Please copy everything in the listing from the line containing "How do I perform: Enable" down to the line containing "point(111,279)", both lines included, and leave the pictures out of your copy.
* BEGIN Exercise input *
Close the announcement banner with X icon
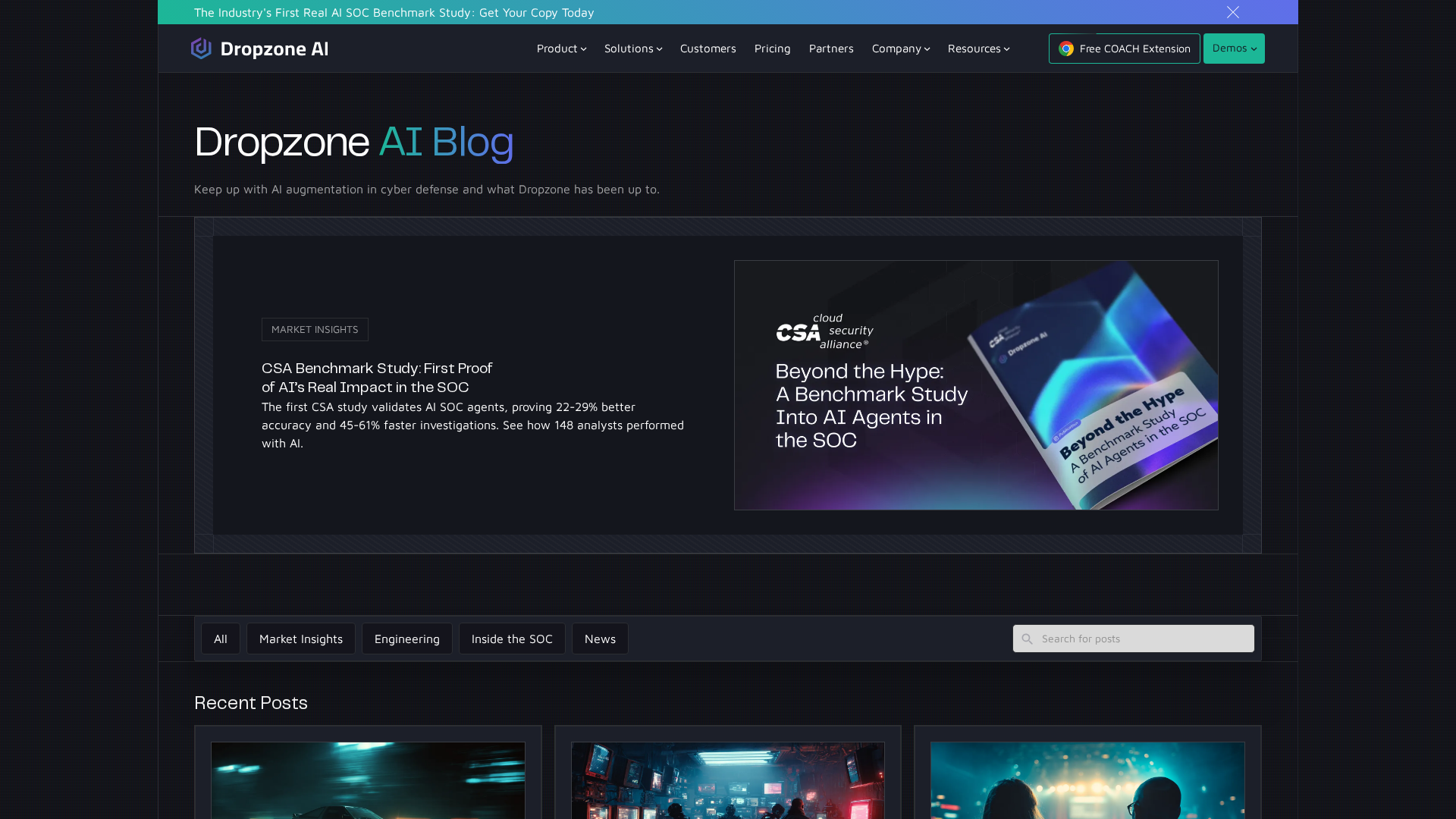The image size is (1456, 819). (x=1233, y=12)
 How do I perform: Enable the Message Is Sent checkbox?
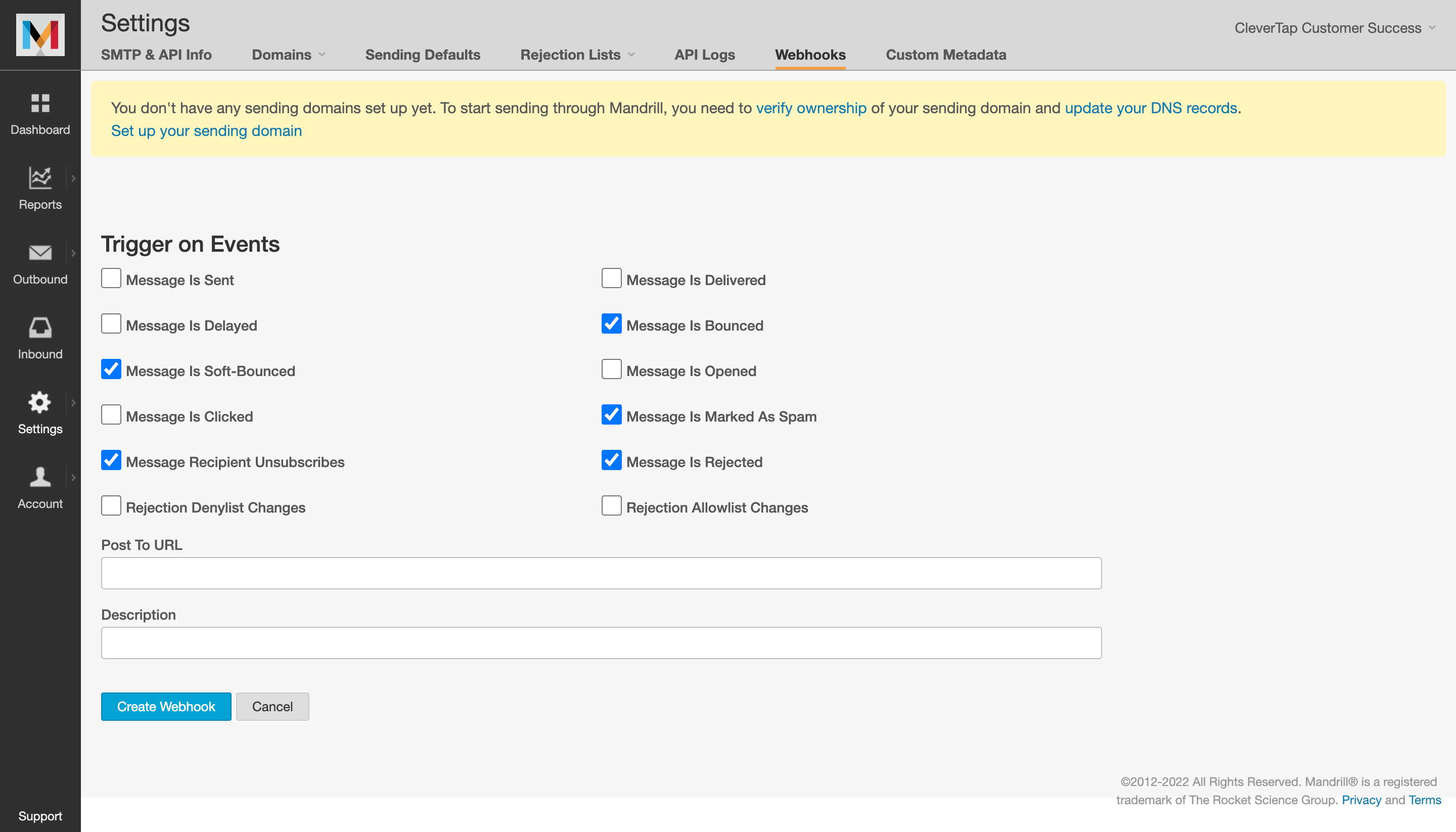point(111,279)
* END Exercise input *
* BEGIN Exercise input *
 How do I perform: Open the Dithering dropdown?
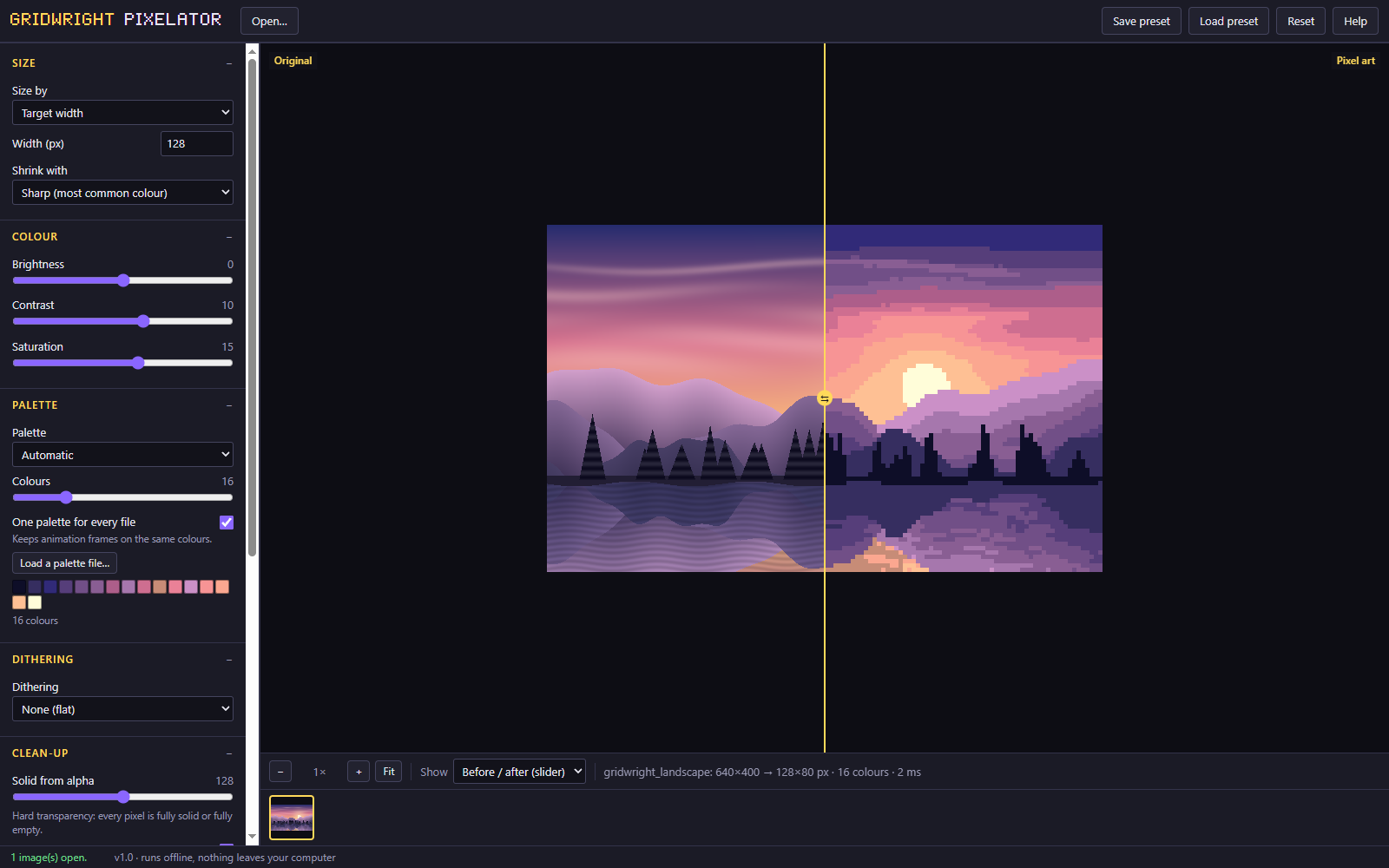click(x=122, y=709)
* END Exercise input *
* **Reply to the exercise**:
 How do I perform: Enable the Message Is Sent checkbox?
point(111,279)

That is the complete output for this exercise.